§ **Task directions**: Please find the lines in the following records that hold "Disable", and copy them.
((
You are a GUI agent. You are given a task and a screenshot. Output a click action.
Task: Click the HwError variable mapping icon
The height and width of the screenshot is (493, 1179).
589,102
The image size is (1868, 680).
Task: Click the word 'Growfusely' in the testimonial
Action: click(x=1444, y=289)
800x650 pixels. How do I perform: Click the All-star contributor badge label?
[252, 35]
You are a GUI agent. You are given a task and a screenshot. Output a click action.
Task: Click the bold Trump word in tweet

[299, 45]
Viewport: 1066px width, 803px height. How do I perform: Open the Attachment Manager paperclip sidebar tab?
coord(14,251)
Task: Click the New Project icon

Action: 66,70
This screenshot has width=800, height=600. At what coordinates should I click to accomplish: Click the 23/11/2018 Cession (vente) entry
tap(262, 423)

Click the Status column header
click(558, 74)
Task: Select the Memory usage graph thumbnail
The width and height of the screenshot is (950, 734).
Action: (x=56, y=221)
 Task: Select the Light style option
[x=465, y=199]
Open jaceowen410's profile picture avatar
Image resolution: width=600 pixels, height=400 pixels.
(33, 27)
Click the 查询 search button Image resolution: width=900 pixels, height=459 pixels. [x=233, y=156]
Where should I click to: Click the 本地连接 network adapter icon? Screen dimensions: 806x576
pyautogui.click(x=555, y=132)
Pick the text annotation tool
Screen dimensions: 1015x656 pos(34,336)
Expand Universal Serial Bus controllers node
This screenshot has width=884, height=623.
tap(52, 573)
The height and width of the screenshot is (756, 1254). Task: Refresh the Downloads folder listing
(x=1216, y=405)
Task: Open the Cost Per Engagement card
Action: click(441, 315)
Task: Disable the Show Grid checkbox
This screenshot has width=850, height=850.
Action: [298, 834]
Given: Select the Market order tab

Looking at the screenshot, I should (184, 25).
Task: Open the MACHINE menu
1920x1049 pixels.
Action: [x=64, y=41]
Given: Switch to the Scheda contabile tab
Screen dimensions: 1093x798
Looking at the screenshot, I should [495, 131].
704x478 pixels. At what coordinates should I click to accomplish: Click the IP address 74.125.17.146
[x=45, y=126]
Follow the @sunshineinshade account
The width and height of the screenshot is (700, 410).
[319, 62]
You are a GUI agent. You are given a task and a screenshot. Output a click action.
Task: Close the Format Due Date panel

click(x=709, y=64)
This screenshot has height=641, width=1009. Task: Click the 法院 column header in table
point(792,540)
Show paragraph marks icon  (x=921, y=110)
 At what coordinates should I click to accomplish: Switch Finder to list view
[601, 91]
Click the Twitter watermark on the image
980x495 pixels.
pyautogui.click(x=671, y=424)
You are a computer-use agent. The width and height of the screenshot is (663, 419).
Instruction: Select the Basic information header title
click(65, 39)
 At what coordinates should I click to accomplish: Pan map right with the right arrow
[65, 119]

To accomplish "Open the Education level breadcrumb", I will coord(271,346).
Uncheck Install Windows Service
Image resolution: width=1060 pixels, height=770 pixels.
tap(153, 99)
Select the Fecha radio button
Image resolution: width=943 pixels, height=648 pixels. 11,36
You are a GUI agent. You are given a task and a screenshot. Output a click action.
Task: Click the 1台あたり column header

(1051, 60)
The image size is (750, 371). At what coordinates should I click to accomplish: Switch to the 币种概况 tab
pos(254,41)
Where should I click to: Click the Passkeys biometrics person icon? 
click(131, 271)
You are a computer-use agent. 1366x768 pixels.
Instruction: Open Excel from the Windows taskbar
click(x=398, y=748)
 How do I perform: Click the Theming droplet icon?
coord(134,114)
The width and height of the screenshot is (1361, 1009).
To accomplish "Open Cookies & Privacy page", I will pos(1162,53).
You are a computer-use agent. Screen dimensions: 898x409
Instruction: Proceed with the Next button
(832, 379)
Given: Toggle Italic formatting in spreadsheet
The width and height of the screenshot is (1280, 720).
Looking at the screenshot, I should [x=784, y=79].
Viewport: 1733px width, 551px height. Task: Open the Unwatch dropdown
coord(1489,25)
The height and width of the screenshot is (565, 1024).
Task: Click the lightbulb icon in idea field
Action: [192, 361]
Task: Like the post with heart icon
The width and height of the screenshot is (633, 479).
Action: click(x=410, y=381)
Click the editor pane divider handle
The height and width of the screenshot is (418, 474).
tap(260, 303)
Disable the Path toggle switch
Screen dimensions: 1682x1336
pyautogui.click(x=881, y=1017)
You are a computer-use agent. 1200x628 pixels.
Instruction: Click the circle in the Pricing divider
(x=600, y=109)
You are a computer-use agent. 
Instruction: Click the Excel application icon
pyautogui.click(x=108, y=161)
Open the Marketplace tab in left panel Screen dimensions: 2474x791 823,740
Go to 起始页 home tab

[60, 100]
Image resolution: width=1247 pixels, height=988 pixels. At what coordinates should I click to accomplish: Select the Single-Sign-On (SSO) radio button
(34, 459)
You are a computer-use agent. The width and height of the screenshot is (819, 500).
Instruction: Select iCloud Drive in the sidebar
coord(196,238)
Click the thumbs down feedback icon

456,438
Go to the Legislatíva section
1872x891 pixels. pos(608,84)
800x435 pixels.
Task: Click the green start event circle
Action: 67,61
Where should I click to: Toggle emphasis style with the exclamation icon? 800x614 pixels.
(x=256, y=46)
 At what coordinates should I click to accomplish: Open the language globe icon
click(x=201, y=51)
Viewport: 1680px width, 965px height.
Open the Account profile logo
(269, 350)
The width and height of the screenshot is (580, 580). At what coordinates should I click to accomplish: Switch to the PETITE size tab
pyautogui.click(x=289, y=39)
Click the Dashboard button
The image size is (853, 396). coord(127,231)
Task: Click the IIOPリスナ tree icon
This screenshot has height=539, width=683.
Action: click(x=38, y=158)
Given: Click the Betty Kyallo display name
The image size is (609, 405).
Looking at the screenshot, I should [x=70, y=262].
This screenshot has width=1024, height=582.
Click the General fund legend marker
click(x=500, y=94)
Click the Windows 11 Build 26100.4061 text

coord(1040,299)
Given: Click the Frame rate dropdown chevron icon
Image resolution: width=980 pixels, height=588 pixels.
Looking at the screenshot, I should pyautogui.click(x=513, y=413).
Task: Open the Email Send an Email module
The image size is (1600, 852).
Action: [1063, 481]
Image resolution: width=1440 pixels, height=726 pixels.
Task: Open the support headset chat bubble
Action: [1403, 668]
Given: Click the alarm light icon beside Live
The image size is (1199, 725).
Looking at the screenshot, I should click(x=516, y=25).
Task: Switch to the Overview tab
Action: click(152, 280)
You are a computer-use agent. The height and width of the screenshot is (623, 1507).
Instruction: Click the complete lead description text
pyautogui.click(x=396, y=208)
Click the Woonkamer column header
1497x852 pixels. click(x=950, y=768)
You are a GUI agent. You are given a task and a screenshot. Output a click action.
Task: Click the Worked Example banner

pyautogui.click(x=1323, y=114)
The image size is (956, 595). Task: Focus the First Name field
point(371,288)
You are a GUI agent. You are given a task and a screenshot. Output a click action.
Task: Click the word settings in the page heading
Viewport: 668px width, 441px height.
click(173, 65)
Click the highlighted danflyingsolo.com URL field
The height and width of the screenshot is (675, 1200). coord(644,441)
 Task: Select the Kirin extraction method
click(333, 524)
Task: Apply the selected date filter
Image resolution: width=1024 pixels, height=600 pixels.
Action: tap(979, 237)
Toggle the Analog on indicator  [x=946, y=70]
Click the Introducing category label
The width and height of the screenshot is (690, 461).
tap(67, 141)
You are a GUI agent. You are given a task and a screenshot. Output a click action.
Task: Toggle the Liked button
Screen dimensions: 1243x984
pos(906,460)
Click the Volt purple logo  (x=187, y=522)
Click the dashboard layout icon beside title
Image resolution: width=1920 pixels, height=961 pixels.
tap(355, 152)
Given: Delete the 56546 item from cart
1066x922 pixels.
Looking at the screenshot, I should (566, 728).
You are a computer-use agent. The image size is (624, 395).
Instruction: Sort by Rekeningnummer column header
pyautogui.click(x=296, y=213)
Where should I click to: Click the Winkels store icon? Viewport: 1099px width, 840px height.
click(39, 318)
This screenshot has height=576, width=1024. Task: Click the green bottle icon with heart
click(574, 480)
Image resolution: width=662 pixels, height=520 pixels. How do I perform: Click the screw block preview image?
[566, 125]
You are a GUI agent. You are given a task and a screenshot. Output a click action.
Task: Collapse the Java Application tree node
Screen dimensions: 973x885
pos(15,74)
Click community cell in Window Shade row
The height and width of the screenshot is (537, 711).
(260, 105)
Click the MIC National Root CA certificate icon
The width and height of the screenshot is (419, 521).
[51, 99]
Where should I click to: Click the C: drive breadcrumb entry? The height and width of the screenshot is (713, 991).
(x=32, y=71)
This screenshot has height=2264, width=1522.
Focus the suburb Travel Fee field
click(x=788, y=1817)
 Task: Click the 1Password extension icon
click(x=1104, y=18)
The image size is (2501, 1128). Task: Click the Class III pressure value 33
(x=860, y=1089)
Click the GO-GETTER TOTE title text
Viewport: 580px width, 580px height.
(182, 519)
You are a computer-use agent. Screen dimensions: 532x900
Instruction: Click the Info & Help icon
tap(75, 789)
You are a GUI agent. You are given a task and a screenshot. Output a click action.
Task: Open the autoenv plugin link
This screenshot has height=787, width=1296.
))
§ **Written response**:
Task: Disable the Show Grid checkbox
Disable the Path toggle switch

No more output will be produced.